WHAT TO WORK ON
Rewrite the rows below, replacing each occurrence of "Where should I click to:" with "Where do I click to:" and leaving everything else unchanged.

[Start INPUT MATERIAL]

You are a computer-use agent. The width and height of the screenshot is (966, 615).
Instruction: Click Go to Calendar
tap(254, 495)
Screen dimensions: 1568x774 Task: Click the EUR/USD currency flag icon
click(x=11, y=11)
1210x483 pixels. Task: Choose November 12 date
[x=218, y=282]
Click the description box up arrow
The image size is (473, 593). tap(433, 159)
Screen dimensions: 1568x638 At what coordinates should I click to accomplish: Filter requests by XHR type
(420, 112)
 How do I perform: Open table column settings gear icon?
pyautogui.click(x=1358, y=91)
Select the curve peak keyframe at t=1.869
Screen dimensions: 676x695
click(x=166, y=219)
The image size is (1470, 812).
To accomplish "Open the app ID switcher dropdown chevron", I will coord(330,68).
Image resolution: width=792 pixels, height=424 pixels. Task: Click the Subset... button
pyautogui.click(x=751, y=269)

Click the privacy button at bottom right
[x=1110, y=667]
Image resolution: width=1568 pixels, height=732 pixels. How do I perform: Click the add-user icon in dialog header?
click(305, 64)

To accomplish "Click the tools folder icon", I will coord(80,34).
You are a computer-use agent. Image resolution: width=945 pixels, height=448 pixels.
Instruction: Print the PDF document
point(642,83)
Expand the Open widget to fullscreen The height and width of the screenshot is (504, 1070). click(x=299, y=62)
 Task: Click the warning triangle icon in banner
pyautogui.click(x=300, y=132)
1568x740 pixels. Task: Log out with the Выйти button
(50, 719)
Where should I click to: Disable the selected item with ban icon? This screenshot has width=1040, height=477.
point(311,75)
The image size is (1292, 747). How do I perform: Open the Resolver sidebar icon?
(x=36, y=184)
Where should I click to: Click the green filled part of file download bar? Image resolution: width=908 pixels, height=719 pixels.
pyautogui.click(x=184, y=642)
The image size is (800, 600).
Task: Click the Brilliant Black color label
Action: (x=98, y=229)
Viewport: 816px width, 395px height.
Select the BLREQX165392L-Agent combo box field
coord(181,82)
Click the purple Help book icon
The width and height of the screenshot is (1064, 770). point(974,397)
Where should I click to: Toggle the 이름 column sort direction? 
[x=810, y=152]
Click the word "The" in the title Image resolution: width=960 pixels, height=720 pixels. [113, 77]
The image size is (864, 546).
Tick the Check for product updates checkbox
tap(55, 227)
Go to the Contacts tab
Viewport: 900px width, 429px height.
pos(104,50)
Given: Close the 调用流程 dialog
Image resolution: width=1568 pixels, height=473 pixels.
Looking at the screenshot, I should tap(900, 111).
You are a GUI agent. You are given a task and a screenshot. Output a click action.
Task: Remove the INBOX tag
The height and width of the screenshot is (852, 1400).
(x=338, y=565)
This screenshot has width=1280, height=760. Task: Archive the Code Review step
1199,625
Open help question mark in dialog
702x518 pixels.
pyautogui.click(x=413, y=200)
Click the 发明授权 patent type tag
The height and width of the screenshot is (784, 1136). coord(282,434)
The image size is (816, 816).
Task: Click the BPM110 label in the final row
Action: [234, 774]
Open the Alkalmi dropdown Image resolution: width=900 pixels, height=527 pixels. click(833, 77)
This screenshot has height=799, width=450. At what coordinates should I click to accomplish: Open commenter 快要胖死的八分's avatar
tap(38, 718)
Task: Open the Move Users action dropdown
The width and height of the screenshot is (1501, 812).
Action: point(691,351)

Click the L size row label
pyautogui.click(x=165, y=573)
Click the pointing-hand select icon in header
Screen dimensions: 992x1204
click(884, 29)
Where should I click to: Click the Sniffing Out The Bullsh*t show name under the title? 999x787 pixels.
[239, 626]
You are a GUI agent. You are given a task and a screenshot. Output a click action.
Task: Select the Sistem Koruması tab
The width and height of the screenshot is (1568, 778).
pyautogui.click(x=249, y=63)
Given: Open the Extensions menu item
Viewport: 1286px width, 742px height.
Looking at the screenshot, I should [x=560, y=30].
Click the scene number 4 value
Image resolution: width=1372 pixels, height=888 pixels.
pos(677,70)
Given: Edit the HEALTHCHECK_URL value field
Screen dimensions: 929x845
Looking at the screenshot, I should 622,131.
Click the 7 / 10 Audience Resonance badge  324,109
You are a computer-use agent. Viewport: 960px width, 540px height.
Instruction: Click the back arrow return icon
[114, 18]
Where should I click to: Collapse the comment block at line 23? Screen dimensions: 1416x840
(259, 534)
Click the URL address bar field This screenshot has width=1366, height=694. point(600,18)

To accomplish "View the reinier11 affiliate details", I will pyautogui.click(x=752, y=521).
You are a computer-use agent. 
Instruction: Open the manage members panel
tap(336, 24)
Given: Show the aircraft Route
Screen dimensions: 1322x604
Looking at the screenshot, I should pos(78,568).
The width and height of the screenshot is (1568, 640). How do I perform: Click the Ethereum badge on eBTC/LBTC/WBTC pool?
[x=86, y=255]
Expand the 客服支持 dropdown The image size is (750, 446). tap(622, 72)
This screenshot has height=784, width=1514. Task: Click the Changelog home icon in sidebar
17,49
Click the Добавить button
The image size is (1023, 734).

[End INPUT MATERIAL]

OUTPUT FOR THIS EXERCISE
You are a computer-use agent. The width and height of the screenshot is (966, 615).
Instruction: Click Go to Calendar
tap(254, 495)
Screen dimensions: 1568x774 Task: Click the EUR/USD currency flag icon
click(x=11, y=11)
1210x483 pixels. Task: Choose November 12 date
[x=218, y=282]
Click the description box up arrow
The image size is (473, 593). tap(433, 159)
Screen dimensions: 1568x638 At what coordinates should I click to accomplish: Filter requests by XHR type
(420, 112)
 How do I perform: Open table column settings gear icon?
pyautogui.click(x=1358, y=91)
Select the curve peak keyframe at t=1.869
Screen dimensions: 676x695
click(x=166, y=219)
The image size is (1470, 812).
To accomplish "Open the app ID switcher dropdown chevron", I will coord(330,68).
Image resolution: width=792 pixels, height=424 pixels. Task: Click the Subset... button
pyautogui.click(x=751, y=269)

Click the privacy button at bottom right
[x=1110, y=667]
Image resolution: width=1568 pixels, height=732 pixels. How do I perform: Click the add-user icon in dialog header?
click(305, 64)

To accomplish "Click the tools folder icon", I will coord(80,34).
You are a computer-use agent. Image resolution: width=945 pixels, height=448 pixels.
Instruction: Print the PDF document
point(642,83)
Expand the Open widget to fullscreen The height and width of the screenshot is (504, 1070). click(x=299, y=62)
 Task: Click the warning triangle icon in banner
pyautogui.click(x=300, y=132)
1568x740 pixels. Task: Log out with the Выйти button
(50, 719)
Where do I click to: Disable the selected item with ban icon? This screenshot has width=1040, height=477.
point(311,75)
The image size is (1292, 747). How do I perform: Open the Resolver sidebar icon?
(x=36, y=184)
Where do I click to: Click the green filled part of file download bar? Image resolution: width=908 pixels, height=719 pixels.
pyautogui.click(x=184, y=642)
The image size is (800, 600).
Task: Click the Brilliant Black color label
Action: (x=98, y=229)
Viewport: 816px width, 395px height.
Select the BLREQX165392L-Agent combo box field
coord(181,82)
Click the purple Help book icon
The width and height of the screenshot is (1064, 770). point(974,397)
Where do I click to: Toggle the 이름 column sort direction? 
[x=810, y=152]
Click the word "The" in the title Image resolution: width=960 pixels, height=720 pixels. [113, 77]
The image size is (864, 546).
Tick the Check for product updates checkbox
tap(55, 227)
Go to the Contacts tab
Viewport: 900px width, 429px height.
pos(104,50)
Given: Close the 调用流程 dialog
Image resolution: width=1568 pixels, height=473 pixels.
Looking at the screenshot, I should tap(900, 111).
You are a GUI agent. You are given a task and a screenshot. Output a click action.
Task: Remove the INBOX tag
The height and width of the screenshot is (852, 1400).
(x=338, y=565)
This screenshot has width=1280, height=760. Task: Archive the Code Review step
1199,625
Open help question mark in dialog
702x518 pixels.
pyautogui.click(x=413, y=200)
Click the 发明授权 patent type tag
The height and width of the screenshot is (784, 1136). coord(282,434)
The image size is (816, 816).
Task: Click the BPM110 label in the final row
Action: [234, 774]
Open the Alkalmi dropdown Image resolution: width=900 pixels, height=527 pixels. click(833, 77)
This screenshot has height=799, width=450. At what coordinates should I click to accomplish: Open commenter 快要胖死的八分's avatar
tap(38, 718)
Task: Open the Move Users action dropdown
The width and height of the screenshot is (1501, 812).
Action: point(691,351)

Click the L size row label
pyautogui.click(x=165, y=573)
Click the pointing-hand select icon in header
Screen dimensions: 992x1204
click(884, 29)
Where do I click to: Click the Sniffing Out The Bullsh*t show name under the title? 999x787 pixels.
[239, 626]
You are a GUI agent. You are given a task and a screenshot. Output a click action.
Task: Select the Sistem Koruması tab
The width and height of the screenshot is (1568, 778).
pyautogui.click(x=249, y=63)
Given: Open the Extensions menu item
Viewport: 1286px width, 742px height.
Looking at the screenshot, I should [x=560, y=30].
Click the scene number 4 value
Image resolution: width=1372 pixels, height=888 pixels.
pos(677,70)
Given: Edit the HEALTHCHECK_URL value field
Screen dimensions: 929x845
Looking at the screenshot, I should 622,131.
Click the 7 / 10 Audience Resonance badge  324,109
You are a computer-use agent. Viewport: 960px width, 540px height.
Instruction: Click the back arrow return icon
[114, 18]
Where do I click to: Collapse the comment block at line 23? Screen dimensions: 1416x840
(259, 534)
Click the URL address bar field This screenshot has width=1366, height=694. point(600,18)

To accomplish "View the reinier11 affiliate details", I will pyautogui.click(x=752, y=521).
You are a computer-use agent. 
Instruction: Open the manage members panel
tap(336, 24)
Given: Show the aircraft Route
Screen dimensions: 1322x604
Looking at the screenshot, I should pos(78,568).
The width and height of the screenshot is (1568, 640). How do I perform: Click the Ethereum badge on eBTC/LBTC/WBTC pool?
[x=86, y=255]
Expand the 客服支持 dropdown The image size is (750, 446). tap(622, 72)
This screenshot has height=784, width=1514. Task: Click the Changelog home icon in sidebar
17,49
Click the Добавить button
The image size is (1023, 734).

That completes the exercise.